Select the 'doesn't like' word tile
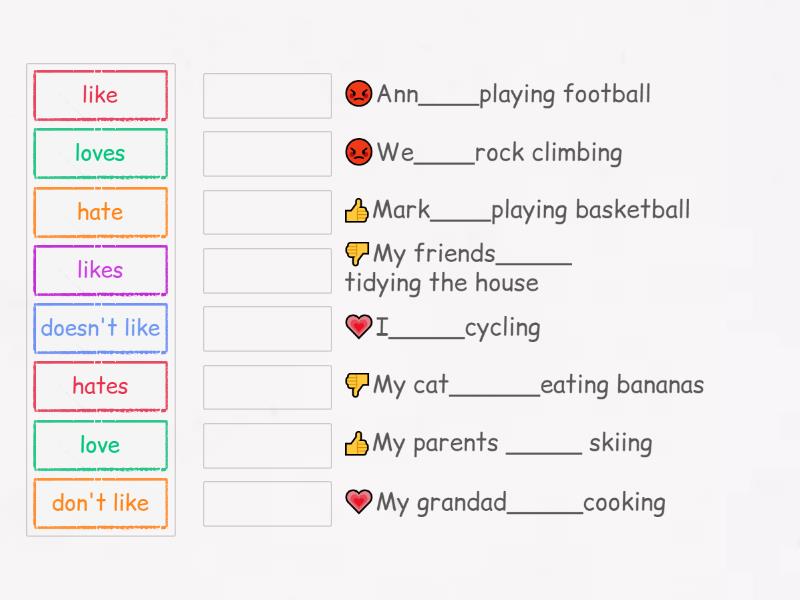The image size is (800, 600). [100, 328]
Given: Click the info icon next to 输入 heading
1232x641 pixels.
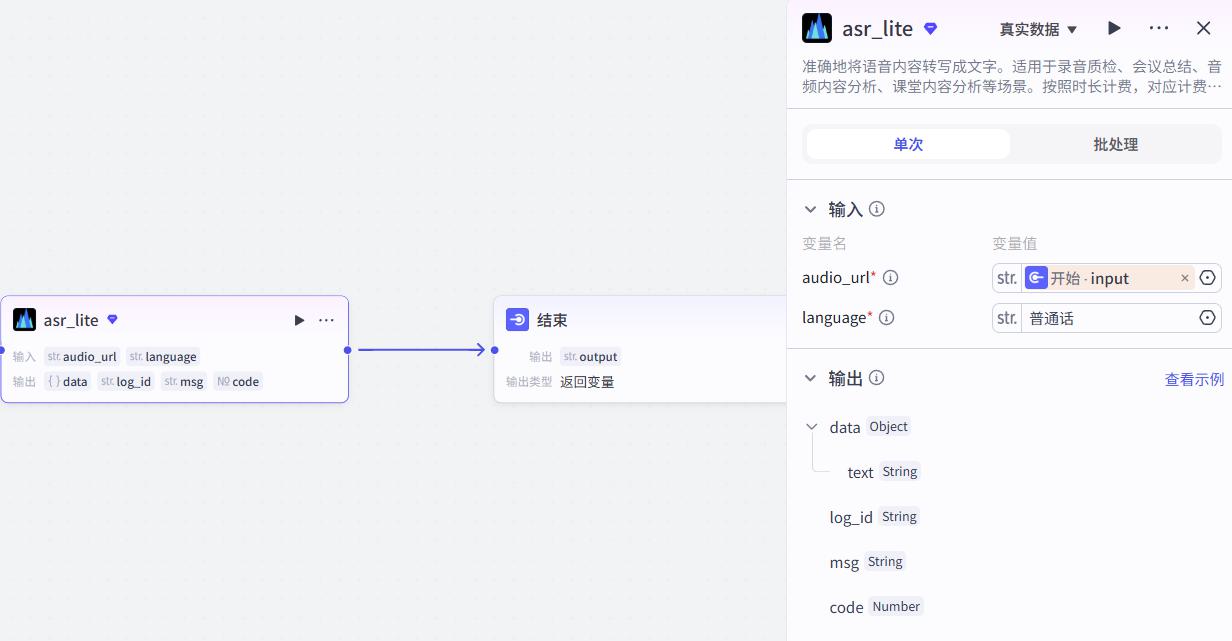Looking at the screenshot, I should point(877,209).
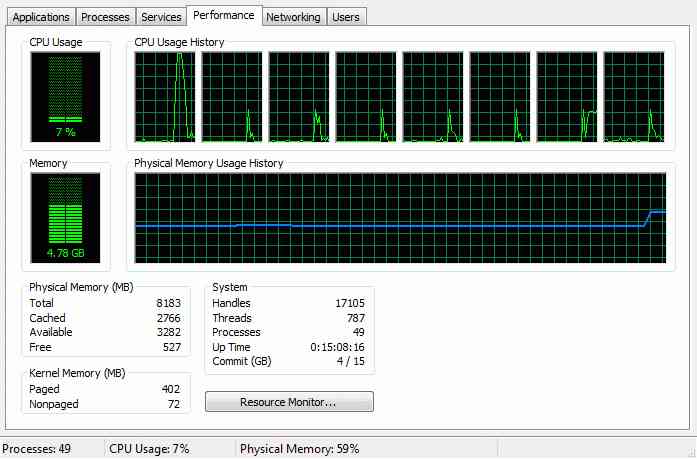Select the Services tab
The width and height of the screenshot is (697, 459).
click(161, 17)
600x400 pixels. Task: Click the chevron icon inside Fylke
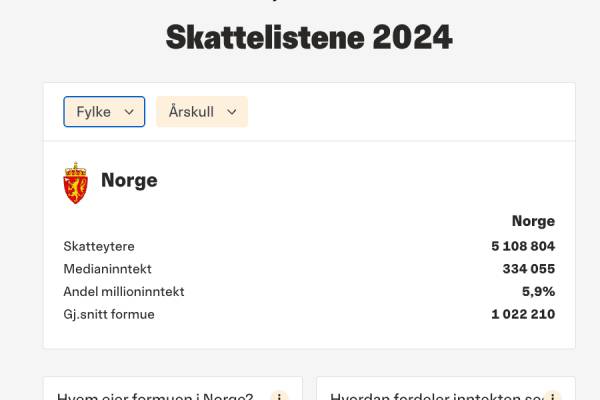pyautogui.click(x=129, y=112)
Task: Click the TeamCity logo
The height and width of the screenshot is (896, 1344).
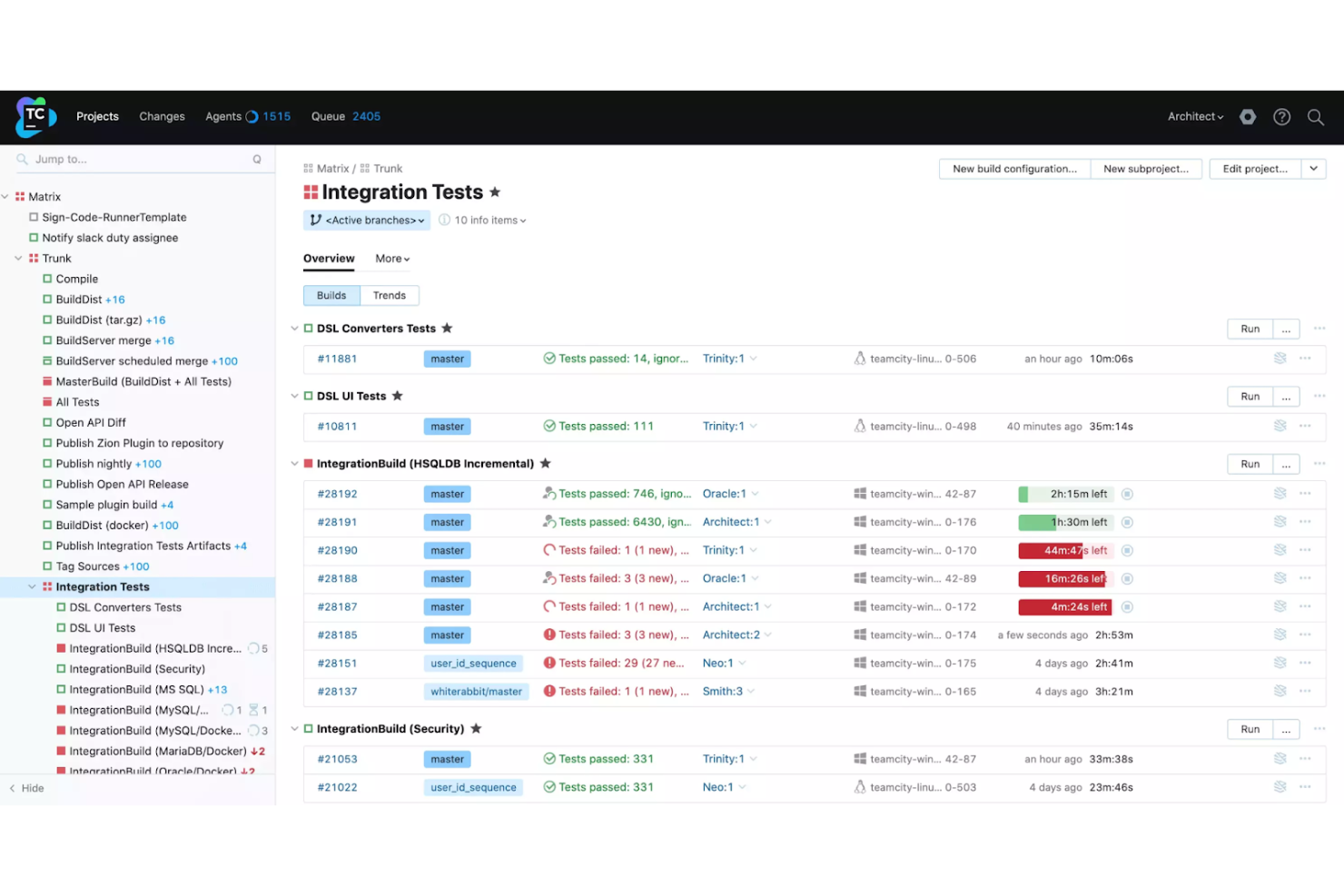Action: pos(35,116)
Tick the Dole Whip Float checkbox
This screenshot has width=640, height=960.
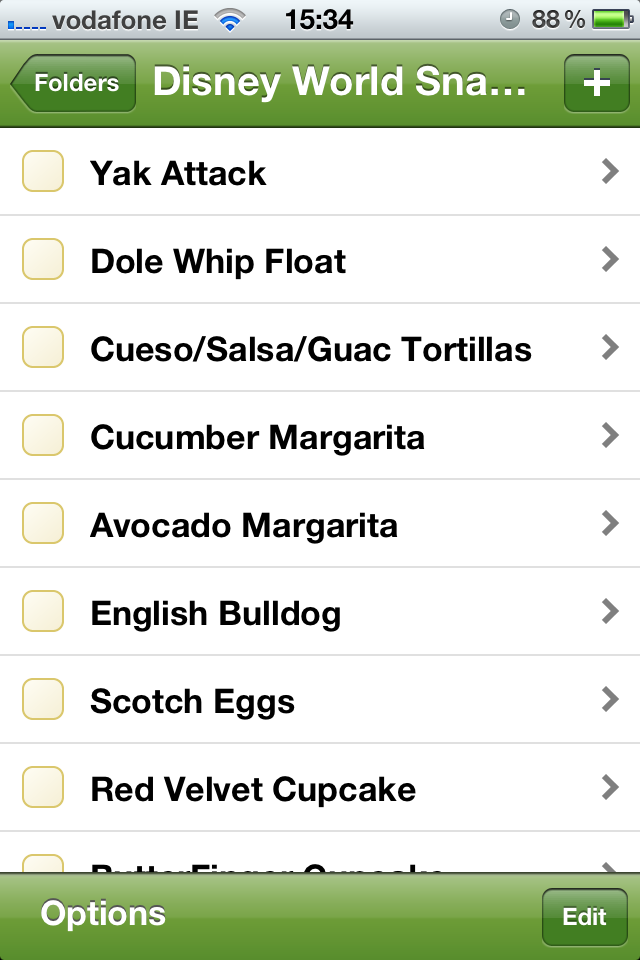pos(43,260)
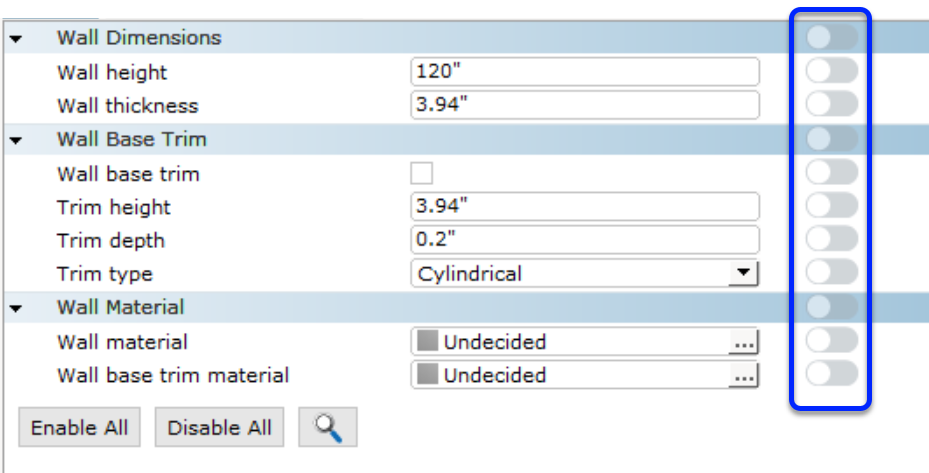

____

• **EXERCISE REQUIREMENTS**: Drop the pictures, then reproduce exactly the lines from the one with "Given: Click the info icon next to 输入 heading" through the final line of the listing.

• **ANSWER SECTION**:
Given: Click the info icon next to 输入 heading
1232x641 pixels.
Looking at the screenshot, I should point(877,209).
Select the Services tab
The width and height of the screenshot is (697, 459).
click(161, 17)
600x400 pixels. Task: Click the chevron icon inside Fylke
pyautogui.click(x=129, y=112)
Task: Click the TeamCity logo
The height and width of the screenshot is (896, 1344).
Action: pos(35,116)
Tick the Dole Whip Float checkbox
This screenshot has width=640, height=960.
pos(43,260)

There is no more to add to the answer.